▸ Task description
In the records below, find the line that contains "Task: Open the Learn section" and repeat it, along with each line after it, exactly as written.

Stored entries
::::
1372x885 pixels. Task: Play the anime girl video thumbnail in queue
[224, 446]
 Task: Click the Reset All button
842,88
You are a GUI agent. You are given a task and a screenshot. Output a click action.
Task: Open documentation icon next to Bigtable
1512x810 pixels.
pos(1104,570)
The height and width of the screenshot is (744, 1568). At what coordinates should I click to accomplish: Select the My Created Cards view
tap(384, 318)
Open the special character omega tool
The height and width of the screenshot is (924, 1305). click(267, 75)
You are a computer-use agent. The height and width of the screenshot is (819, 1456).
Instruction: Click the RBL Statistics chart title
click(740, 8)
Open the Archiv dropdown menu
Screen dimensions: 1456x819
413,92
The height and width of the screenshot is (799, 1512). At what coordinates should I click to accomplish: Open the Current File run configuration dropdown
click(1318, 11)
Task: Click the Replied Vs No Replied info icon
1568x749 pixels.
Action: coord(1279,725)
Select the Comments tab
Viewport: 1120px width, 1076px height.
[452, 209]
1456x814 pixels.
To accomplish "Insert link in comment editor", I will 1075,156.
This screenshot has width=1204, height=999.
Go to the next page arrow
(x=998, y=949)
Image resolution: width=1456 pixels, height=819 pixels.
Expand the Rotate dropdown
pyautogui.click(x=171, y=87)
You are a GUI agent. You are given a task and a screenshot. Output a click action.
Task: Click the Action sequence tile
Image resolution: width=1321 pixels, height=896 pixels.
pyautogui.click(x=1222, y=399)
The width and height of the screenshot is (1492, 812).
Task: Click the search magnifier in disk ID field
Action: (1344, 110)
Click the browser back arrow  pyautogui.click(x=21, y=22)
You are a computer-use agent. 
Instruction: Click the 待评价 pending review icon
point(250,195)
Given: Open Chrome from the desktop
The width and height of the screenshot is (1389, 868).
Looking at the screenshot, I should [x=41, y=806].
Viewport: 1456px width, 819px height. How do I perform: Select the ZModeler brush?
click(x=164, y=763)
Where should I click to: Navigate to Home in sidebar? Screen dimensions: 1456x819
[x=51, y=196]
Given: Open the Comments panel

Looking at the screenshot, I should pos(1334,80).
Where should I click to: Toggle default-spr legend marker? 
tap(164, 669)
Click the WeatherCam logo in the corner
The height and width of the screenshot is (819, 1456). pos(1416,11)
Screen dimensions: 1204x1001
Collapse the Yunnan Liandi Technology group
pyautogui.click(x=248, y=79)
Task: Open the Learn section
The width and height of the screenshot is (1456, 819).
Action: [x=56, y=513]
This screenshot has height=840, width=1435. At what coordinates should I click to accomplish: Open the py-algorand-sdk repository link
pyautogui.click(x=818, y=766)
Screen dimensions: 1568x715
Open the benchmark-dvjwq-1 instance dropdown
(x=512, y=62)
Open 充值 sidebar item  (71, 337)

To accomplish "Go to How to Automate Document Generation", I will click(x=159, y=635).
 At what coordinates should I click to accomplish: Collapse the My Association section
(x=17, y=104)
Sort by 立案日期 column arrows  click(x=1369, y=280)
::::
▸ Task response
Task: Open the Learn section
The width and height of the screenshot is (1456, 819).
Action: [x=56, y=513]
This screenshot has height=840, width=1435. At what coordinates should I click to accomplish: Open the py-algorand-sdk repository link
pyautogui.click(x=818, y=766)
Screen dimensions: 1568x715
Open the benchmark-dvjwq-1 instance dropdown
(x=512, y=62)
Open 充值 sidebar item  (71, 337)

To accomplish "Go to How to Automate Document Generation", I will click(x=159, y=635).
 At what coordinates should I click to accomplish: Collapse the My Association section
(x=17, y=104)
Sort by 立案日期 column arrows  click(x=1369, y=280)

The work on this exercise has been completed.